El daño tisular es clave para la reprogramación celular ya que las células dañadas emiten señales que pueden conferir propiedades embrionarias a las células vecinas e iniciar así la reparación de tejidos. Un equipo del Centro Nacional de Investigaciones Oncológicas (CNIO), ha presentado en la revista Science un artículo mostrando que el daño tisular es un factor relevante para que las células retrocedan a un estado embrionario.

Siguiendo la reseña publicada en Science, la reprogramación celular le valió el Nobel a su descubridor, Shinya Yamanaka, y abrió la puerta de la medicina regenerativa. Esta técnica, basada en la introducción de una combinación de cuatro genes conocida como OSKM (iniciales de OCT4, SOX2, KLF4 y MYC), devuelve a las células adultas a un estado similar al embrionario conocido como pluripotencia. Sin embargo, tiene varias limitaciones, como una baja eficacia y la aparición de un tipo particular de tumores (teratomas), lo cual es incompatible con su potencial uso clínico.

Manuel Serrano y el Grupo de Supresión Tumoral del CNIO llevan años trabajando en este campo. Su enfoque innovador les llevó en 2013 a lograr la reprogramación celular en el interior de un organismo vivo, mientras que hasta entonces la reprogramación sólo se había hecho fuera del organismo usando explantes celulares.

El trabajo publicado ahora en Science por Serrano y su equipo analiza qué sucede en los tejidos vivos cuando se induce la reprogramación utilizando OSKM y lo que han observado cambia la idea que teníamos hasta ahora sobre esta técnica.

“Los genes de Yamanaka son poco eficientes induciendo reprogramación, o pluripotencia, en las células altamente especializadas de un organismo adulto”, explica Lluc Mosteiro, primera firmante del trabajo y principal responsable del trabajo experimental. Sus observaciones indican que el daño tisular juega un papel muy importante que complementa a los genes OSKM.
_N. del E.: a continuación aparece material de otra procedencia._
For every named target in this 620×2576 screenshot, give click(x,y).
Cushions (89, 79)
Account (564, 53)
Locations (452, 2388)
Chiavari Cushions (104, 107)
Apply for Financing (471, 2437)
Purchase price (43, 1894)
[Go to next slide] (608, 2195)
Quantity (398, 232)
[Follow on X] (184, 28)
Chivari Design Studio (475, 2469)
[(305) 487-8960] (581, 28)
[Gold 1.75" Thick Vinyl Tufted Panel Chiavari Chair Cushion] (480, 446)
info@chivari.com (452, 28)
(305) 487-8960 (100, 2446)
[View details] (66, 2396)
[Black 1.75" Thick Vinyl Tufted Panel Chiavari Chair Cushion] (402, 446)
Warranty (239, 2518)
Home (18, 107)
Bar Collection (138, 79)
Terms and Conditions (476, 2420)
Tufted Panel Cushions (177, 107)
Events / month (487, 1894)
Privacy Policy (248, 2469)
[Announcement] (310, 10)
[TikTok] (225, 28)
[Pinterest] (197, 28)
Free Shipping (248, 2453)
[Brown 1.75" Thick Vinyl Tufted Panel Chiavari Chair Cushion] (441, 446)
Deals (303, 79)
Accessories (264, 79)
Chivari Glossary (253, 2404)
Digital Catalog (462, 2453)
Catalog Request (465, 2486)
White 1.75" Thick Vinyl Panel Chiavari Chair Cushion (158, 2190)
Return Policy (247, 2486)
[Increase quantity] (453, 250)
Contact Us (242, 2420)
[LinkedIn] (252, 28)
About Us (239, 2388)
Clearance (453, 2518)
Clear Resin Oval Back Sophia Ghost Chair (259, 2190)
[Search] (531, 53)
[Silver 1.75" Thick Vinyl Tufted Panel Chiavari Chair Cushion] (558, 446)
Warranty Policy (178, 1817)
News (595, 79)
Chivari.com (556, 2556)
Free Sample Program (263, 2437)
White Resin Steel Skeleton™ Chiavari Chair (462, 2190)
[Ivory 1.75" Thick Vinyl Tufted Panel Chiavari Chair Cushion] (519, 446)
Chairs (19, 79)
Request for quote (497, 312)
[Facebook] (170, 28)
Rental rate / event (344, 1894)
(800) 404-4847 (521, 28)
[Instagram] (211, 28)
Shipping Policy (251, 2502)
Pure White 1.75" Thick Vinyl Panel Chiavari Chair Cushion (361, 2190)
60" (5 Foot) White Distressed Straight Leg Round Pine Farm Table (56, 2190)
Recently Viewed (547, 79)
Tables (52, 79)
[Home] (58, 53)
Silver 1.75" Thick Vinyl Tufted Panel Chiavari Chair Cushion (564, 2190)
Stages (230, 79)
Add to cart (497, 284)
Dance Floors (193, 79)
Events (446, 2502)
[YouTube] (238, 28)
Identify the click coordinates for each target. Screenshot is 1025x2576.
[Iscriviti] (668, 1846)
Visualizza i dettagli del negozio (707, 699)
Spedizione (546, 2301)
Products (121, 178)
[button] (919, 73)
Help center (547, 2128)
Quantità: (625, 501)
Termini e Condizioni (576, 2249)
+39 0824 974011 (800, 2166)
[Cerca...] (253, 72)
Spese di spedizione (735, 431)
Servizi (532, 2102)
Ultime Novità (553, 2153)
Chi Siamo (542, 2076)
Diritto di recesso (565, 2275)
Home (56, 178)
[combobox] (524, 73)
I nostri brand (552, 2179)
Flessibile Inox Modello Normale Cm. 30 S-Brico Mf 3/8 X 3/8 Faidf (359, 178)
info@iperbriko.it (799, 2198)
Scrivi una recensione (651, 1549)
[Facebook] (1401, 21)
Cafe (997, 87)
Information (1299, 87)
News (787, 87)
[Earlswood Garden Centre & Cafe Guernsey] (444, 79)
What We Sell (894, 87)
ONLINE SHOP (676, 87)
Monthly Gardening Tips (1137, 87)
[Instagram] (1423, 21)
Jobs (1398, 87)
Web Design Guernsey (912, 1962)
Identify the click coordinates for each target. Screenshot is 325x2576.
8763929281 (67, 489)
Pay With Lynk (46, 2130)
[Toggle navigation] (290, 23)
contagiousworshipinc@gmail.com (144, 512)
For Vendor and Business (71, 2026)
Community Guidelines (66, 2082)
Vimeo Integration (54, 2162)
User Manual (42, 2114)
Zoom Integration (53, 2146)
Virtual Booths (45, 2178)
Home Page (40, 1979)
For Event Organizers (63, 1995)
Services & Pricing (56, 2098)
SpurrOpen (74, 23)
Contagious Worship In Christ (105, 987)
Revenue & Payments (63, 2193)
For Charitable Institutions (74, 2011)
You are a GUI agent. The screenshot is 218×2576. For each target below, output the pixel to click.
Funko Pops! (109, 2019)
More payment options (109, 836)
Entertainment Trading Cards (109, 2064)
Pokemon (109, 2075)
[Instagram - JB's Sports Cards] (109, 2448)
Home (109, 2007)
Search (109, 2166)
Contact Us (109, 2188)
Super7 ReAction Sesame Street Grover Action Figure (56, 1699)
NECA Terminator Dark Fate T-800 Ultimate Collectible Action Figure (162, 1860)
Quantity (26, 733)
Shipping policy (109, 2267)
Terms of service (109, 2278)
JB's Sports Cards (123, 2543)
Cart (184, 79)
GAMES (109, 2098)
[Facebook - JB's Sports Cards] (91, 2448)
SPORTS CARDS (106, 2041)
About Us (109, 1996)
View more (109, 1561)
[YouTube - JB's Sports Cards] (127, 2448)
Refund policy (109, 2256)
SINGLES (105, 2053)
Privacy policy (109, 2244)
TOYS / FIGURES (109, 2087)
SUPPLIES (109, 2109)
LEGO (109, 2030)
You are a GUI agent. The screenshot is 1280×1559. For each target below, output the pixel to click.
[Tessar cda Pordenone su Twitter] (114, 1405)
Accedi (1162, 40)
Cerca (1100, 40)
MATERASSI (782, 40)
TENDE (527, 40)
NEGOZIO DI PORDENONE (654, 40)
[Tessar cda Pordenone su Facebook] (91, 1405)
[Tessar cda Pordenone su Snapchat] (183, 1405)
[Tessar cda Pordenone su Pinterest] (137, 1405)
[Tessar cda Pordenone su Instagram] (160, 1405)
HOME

Esta relación entre daño tisular y reprogramación está mediada por una molécula proinflamatoria, la interleucina-6 (IL6). Sin su presencia, los genes OSKM son mucho menos eficientes induciendo la reprogramación. Estos hallazgos sugieren la siguiente secuencia de eventos: la expresión de los genes OSKM produce un daño en las células; en consecuencia, éstas secretan IL6; la presencia de esta molécula hace que algunas células vecinas se reprogramen.

Identificado el papel esencial de IL6, Serrano, Mosteiro y el resto del equipo trabajan en la actualidad con diferentes aproximaciones farmacológicas para aumentar el grado de reprogramación. Esto podría ayudar a mejorar la regeneración de los tejidos dañados, incluso en ausencia de los factores de Yamanaka. Mejorar esta capacidad de reparación tendría evidentes consecuencias para la medicina regenerativa, incluyendo el tratamiento de múltiples patologías y procesos degenerativos asociados al envejecimiento.